Durchlöchert |
19.04.2004 00:00 Uhr |
Aus meiner Sicht kann es sich hierbei nur um eine Werbemaßnahme gegen Mitgliederschwund handeln. Dabei ist es beinahe bösartig, öffentlich den Eindruck zu erwecken, die Versicherten müssten dann keine Praxisgebühr mehr zahlen. Denn diese Behauptung ist falsch. Die Praxisgebühr von zehn Euro pro Quartal ist gesetzlich vorgeschrieben, muss also weiterhin vom Versicherten bezahlt werden, auch wenn er sich für ein Jahr gezwungenermaßen freiwillig im Rahmen eines Hausarztmodells an einen Arzt bindet. Die Praxisgebühr kann allerdings im Rahmen von Bonusregeln am Ende des Jahres zurückerstattet werden. Die Bedingungen für die Rückzahlung sind aber bisher noch nicht einmal fixiert.
Auch die Bravo-Rufe aus dem Ministerium sind schwer zu verstehen. Das ist blanker Populismus, um potenziell verärgerte Wähler im Superwahljahr zu beruhigen. Dabei war das Ministerium mit dem GKV-Modernisierungsgesetz (GMG) angetreten, die Kosten der Gesetzlichen Krankenversicherung in den Griff zu bekommen. Konsens bestand auch darin, dass dies unter anderem mit den Steuerungsinstrumenten Praxisgebühr und höheren Zuzahlungen auf der Nachfragerseite, also bei den Versicherten, geschehen sollte.

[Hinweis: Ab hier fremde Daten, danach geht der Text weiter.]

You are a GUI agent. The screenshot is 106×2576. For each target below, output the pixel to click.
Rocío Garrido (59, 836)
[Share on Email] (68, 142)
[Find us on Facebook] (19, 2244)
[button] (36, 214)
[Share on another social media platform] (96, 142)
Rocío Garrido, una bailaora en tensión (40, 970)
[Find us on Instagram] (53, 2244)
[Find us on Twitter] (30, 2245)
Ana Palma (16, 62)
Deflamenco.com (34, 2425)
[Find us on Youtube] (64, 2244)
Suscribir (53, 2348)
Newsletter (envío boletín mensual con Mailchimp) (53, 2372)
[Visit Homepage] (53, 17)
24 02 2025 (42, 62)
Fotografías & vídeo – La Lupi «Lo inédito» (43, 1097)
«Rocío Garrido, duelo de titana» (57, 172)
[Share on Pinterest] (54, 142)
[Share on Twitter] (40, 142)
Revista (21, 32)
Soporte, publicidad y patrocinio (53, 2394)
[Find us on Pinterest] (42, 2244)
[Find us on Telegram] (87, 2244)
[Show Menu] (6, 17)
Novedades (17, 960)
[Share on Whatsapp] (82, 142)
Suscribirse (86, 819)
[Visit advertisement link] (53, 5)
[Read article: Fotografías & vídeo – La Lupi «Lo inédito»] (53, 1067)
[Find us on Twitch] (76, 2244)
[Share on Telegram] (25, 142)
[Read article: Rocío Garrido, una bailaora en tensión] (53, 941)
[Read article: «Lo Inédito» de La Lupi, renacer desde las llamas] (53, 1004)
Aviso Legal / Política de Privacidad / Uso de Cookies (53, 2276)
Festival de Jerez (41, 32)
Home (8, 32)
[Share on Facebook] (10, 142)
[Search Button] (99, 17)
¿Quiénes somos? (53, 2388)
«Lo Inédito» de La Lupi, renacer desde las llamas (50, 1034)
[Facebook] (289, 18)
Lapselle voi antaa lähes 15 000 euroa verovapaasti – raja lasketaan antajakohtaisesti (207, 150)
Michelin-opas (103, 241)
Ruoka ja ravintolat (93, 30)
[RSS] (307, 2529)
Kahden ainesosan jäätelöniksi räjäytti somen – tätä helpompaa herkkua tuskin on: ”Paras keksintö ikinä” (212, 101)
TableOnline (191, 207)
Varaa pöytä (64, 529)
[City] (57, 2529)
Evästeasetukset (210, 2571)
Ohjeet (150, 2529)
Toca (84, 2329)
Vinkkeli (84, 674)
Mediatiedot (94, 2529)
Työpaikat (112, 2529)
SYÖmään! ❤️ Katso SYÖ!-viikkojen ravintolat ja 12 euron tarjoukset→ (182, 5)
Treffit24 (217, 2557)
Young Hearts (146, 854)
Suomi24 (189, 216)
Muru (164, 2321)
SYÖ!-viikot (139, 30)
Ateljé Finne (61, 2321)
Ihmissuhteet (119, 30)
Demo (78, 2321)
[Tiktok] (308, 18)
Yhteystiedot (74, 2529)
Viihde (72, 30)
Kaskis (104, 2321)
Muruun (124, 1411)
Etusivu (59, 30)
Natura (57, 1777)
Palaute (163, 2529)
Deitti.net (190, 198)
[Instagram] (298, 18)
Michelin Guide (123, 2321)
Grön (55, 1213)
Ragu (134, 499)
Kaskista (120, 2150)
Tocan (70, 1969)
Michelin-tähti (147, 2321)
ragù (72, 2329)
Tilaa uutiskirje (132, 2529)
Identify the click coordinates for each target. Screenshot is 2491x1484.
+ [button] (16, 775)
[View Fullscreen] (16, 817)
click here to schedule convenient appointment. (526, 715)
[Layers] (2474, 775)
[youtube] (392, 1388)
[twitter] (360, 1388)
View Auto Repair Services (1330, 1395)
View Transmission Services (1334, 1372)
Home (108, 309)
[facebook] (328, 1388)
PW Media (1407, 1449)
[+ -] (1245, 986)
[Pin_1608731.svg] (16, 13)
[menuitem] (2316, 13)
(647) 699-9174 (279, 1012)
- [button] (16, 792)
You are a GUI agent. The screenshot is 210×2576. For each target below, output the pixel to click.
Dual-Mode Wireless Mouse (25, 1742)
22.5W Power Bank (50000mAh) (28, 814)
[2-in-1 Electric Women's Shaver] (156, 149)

Betrachtet man vor diesem Hintergrund die Zahlen des ersten Quartals, entpuppt sich die Praxisgebühr als Erfolgsstory. Um rund 10 Prozent gingen die Behandlungsfälle nach einem Bericht der KV Nordrhein zurück. Indirekt hat der Versicherte auch den Hausarzt wieder entdeckt, denn die Zahl der Überweisungen stieg um 144 Prozent. Mit anderen Worten: Der erhoffte Steuerungseffekt der Praxisgebühr ist eingetreten. Inwieweit die Effektivität des Systems verbessert und die Kosten tatsächlich gesenkt werden konnten, wird sich erst Ende des Jahres zeigen.
Deshalb ist es umso erstaunlicher, dass bereits nach dem ersten Quartal eine Demontage dieses Steuerungsinstruments eingeleitet wird. Neben den bereits erwähnten Wettbewerbsfragen führten vielleicht auch die 200.000 säumigen Patienten, die ihre Praxisgebühr nicht zahlten, zu einem Denkprozess. Denn das Gesetz schreibt vor, dass nicht die Ärzte, sondern die Kassen die Gebühr bei den säumigen Patienten eintreiben müssen.
Das bedeutet mehr Verwaltungsaufwand, den man auf der Kassenseite vielleicht nicht tragen will. Dieser Aufwand steht ebenso wenig im Verhältnis zu einem möglichen Ertrag wie die Kosten für die Bearbeitung von Zuzahlungsbefreiungen. Wenn also die Krankenversicherungen Verwaltungskosten einsparen wollen, dann sollten sie auf ein vereinfachtes Verfahren für die Befreiung von Zuzahlungen drängen.
Das insbesondere von der Barmer vorgebrachte Argument, Hausarztmodelle würden die Kosten senken und Doppeluntersuchungen vermeiden, halte ich für einen Wunschtraum, der durch nichts begründet werden kann. Ich behaupte, ebenfalls ohne es belegen zu können: Das Hausarztmodell wird die Kosten sogar steigern. Insbesondere dann, wenn das Bonusmodell und die Rückzahlung der Praxisgebühr greifen sollten. Wenn nur fünf Millionen Versicherte durch ein Hausarztmodell in den Genuss einer Rückvergütung kommen, werden die Krankenversicherungen um bis zu 200 Millionen Euro pro Jahr zusätzlich belastet.
Unter dem Strich lässt sich also bei dem Vorstoß der Kassen keine Logik erkennen. Diejenigen, die das GMG ohnehin bereits als „Käse“ bezeichneten, werden es bei der beabsichtigten Durchlöcherung nun als „Schweizer Käse“ wiederfinden.